Tally every line in the entries below that holds "button", then give only the total.

[Saved entries]
....
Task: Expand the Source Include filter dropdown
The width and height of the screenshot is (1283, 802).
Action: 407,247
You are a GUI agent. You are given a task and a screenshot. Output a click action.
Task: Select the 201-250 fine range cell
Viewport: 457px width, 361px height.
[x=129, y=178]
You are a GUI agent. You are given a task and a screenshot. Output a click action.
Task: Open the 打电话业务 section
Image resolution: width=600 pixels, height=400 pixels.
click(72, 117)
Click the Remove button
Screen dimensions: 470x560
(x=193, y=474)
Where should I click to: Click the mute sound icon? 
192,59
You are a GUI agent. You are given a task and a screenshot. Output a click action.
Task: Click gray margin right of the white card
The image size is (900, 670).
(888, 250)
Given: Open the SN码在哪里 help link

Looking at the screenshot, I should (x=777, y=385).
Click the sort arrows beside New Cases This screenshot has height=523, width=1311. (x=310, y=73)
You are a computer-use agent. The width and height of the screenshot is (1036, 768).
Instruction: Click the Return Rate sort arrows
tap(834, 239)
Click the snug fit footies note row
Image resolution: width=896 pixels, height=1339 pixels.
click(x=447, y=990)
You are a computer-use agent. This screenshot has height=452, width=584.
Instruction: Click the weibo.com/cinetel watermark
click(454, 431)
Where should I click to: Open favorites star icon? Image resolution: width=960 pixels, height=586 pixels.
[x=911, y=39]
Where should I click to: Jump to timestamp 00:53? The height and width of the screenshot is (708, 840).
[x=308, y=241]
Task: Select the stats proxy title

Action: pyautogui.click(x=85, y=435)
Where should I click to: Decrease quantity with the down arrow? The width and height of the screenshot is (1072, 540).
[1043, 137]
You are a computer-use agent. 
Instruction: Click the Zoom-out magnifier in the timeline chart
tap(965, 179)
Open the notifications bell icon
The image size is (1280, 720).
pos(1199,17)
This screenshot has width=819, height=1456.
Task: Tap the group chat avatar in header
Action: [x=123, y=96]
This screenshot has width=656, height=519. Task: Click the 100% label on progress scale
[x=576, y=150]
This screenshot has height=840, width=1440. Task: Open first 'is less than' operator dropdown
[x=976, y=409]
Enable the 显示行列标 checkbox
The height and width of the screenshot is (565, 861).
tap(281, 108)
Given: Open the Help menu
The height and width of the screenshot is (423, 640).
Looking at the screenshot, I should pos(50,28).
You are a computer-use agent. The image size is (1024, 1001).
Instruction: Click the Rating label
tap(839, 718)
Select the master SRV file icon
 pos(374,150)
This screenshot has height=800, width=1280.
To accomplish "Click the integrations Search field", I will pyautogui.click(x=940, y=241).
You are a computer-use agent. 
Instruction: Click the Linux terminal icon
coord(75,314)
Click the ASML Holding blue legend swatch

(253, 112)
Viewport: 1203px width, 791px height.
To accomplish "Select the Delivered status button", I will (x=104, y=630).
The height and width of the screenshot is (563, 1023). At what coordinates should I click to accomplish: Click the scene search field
....
- Result for this exercise -
2